What I quite like about this book is that Daniells doesn’t info dump. She leads the reader using context clues and drip feeding information, but without pages of clunky “minor character represents the reader and asks a stupid question to elicit expositional dialogue”. At the very beginning for example, the characters are tracking a magical animal called a lincis, an Affinity beast, and we are told no more at that point about what either of those things are. If you’ve ever read a decent fantasy book in your life you can make a fairly good guess, and if you said “something probably similar to a lynx” and “part of, or the name of, the magic/religious system” you’d be right! Daniells’ characters discuss these things as though they know what they are. Of course they do; they’re in their own world and we’ve just joined them in the middle of something. The action unfolds and we learn some new words: a seep, Warders, Untamed Affinity (probably bad), renegade Power-worker… but no wet-behind-the-ears recruit asks about them, or wonders about them, or anything. We just get carried along and are allowed to work it out for ourselves.

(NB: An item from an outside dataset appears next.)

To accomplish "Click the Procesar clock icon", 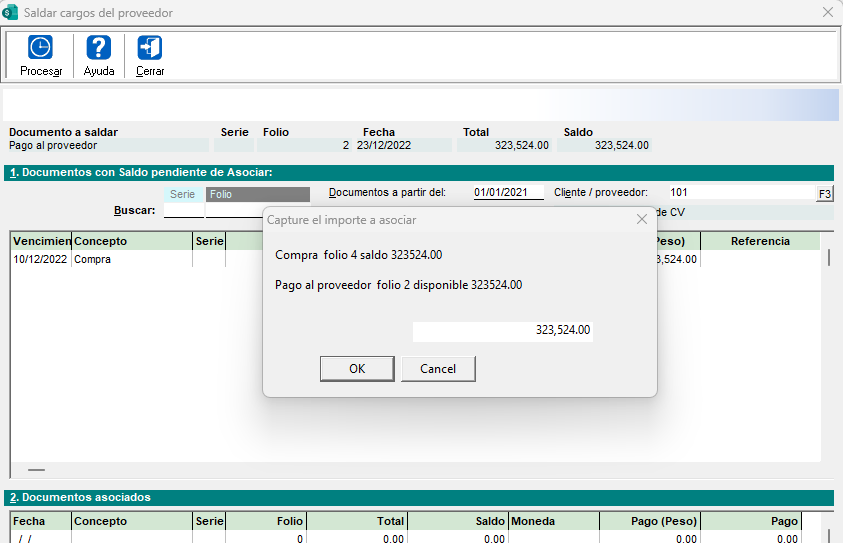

There are spies and traitors, political marriages and religious ceremonies, laws and historical prejudices and a king not totally unlike Robert Baratheon in his bluff, shouty, quick to anger but also quick to call for wine, my-way-or-the-highway, I AM THE KING! moments. Power plays and layers of lies and betrayals. Even towards the end when a lot of the machinations are explained, I’m not sure I believe that they’re telling the truth. I came away with a “well, no one actually saw that body, so they could be alive…” coupled with an “If X had just told Y about such and such, they could have…” which is great. I’m intrigued by the next ones. Trying to stop myself buying them RIGHT NOW because I have a ton of stuff to do. I need to dangle them as a reward for when I’ve done useful things.

I wouldn’t say this book/series really breaks the mould but it’s worth reading for a solid fantasy world with a plot to get your teeth into. It’s more intelligent than a sword-and-sorcery, with a bit of political complexity and characters to cheer and boo along the way.